Bob’s Research Corner: Grid Deformation – Part I

Welcome to Bob’s Research Corner!  In the past, we did not have a convenient way to provide research news to you – unless you considered spamming your email occasionally a good way :).  When I redesigned the website, I made it very easy to post quick news updates.  You can thank Bill for the idea (or maybe blame him — your choice!)  I plan to provide updates on my research once or twice a quarter.  It’s up to you if you want to read my ramblings…..

With the release of v7.0, I’ve been able to shift my focus from Overset to a new project.  I had several ideas/interests and decided to look into Grid Deformation.  Cobalt has been able to calculate solutions on deforming grids since the release of v6.0 (February 2013).  Our plan was always to interface with a 3rd party grid deformer.  Unfortunately, that has not happened yet.  So I decided it was time to see if I could develop our own grid deformation tool…

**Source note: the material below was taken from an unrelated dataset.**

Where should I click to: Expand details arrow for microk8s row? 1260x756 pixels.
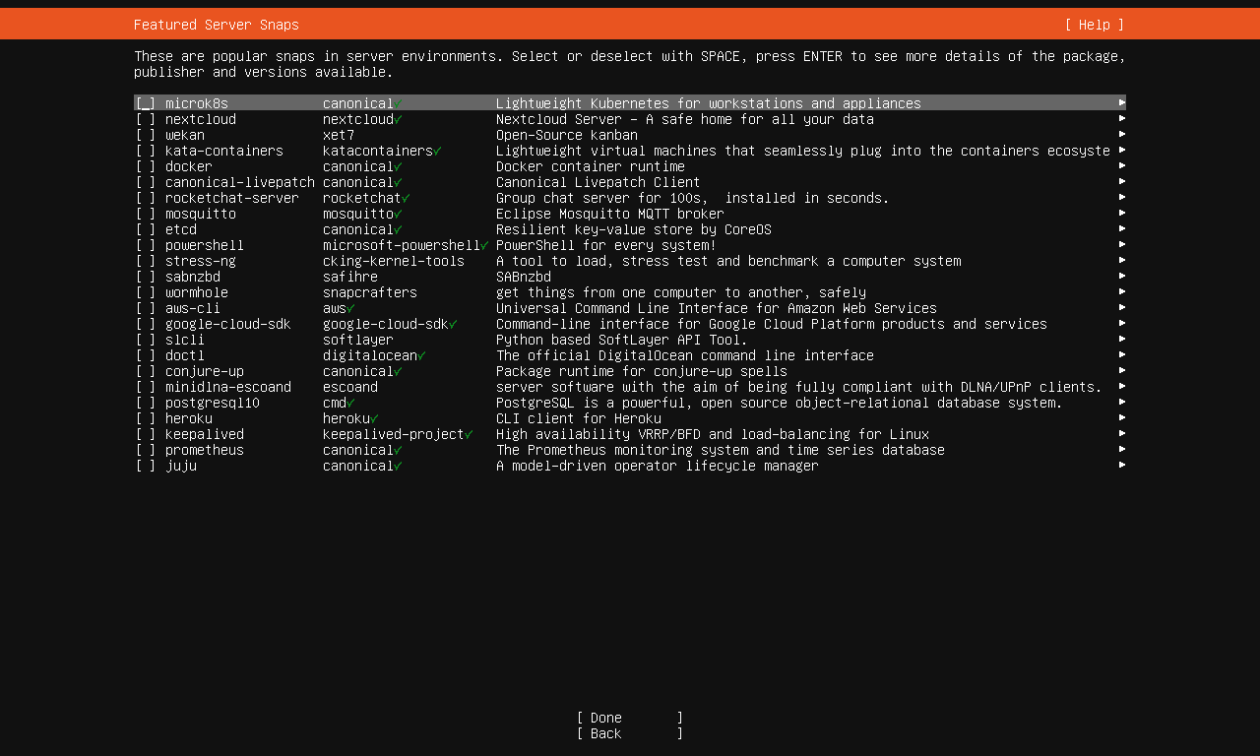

I’ve spent the last month looking at grid deformation methods, writing little research codes to test out ideas, etc.  I’m finally ready to provide a little preview.  It’s only 2-D with rigid boundaries — but the interior of the grid must deform. Every step has a valid Cobalt grid…I’m ok with +/-90 degree rotation! If you have any questions, leave a comment or send me an email. Check back in a few weeks when I hope to have more to show you.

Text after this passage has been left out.